What Does Matthew 5:17 Mean? Giving an Answer

Should Christians Observe the Sabbath? Giving an Answer

In Matthew 5:17 Jesus said, “I have not come to abolish the law but to fulfill the law”. This statement has raised questions as to what He meant about the law and the New Testament, as well as if this statement has significance to the church today. Today on Giving an Answer, Kevin talks about the popular interpretations of this passage, and his own understanding of Jesus’ words to us.

Jesus’ statement in Matthew 5:17 has raised questions as to what He meant. Some of the more common interpretations offered include the following:

1. Jesus is correcting the abuses of the religious community by offering a balanced approach to law keeping. 2. Jesus is expanding the law to be more binding than originally presented. 3. Jesus is nullifying the demands given by Moses to God’s people in the Old Covenant. 4. Jesus is replacing the concept of law keeping with a new approach of love and grace. 5. Jesus is using His authority to redefine various aspects of the Old Covenant law for a new generation.

I think that the answer is best represented as a multi-perspectival fulfillment in the way Jesus used the phrase. To start with, Jesus did not come to earth only to die on the cross as the substitute of our just judgment as law breakers. Rather, His life was meritorious for our righteousness as He lived a life of perfect obedience. Jesus lived obligated to the law’s demands and fulfilled the law on our behalf.

In addition to His fulfillment of obedience, the law and the prophets could also be understood as a figure of speech to mean the entirety of the Old Covenant’s promises and types. This is certainly the case in Luke 24:27 as Jesus describes the law and the prophets as speaking to Himself. In this sense, Jesus fulfilled the law and the prophets as the one who was promised to come.

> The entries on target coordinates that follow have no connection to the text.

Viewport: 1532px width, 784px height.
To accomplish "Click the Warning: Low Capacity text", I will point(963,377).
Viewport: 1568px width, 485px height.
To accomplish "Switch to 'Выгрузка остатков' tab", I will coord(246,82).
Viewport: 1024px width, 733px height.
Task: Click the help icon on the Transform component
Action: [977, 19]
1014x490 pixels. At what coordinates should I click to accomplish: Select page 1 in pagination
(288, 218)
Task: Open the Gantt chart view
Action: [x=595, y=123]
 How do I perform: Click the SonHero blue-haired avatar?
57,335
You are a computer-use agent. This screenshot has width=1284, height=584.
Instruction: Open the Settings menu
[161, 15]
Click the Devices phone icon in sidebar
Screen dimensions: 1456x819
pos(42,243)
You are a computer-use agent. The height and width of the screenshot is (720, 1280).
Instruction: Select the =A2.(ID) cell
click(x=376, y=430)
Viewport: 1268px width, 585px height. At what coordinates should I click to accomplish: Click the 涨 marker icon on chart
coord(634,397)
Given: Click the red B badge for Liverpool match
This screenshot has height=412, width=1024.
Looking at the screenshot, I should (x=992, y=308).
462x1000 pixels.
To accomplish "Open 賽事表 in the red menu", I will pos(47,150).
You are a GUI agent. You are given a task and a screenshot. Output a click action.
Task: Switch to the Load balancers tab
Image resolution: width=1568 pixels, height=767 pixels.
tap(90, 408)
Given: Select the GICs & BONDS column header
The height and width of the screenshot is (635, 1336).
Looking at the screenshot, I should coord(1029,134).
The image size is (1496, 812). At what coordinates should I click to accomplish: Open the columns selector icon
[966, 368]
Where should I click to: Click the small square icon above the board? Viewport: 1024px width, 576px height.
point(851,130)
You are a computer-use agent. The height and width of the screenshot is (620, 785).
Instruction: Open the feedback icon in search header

I don’t think that Jesus came in any sense to correct or overthrow the law, as if Moses’ deliverance of God’s precepts to the people of God were incomplete or inaccurate. This view is the essence of antinomianism, claiming that our dispensation under Christ is one of grace- as if grace was absent in the rigid legalism of the Old Covenant. I think this is a misunderstanding of John 1:17 and certainly a misunderstanding of Jesus’ meaning in Matthew 5:17.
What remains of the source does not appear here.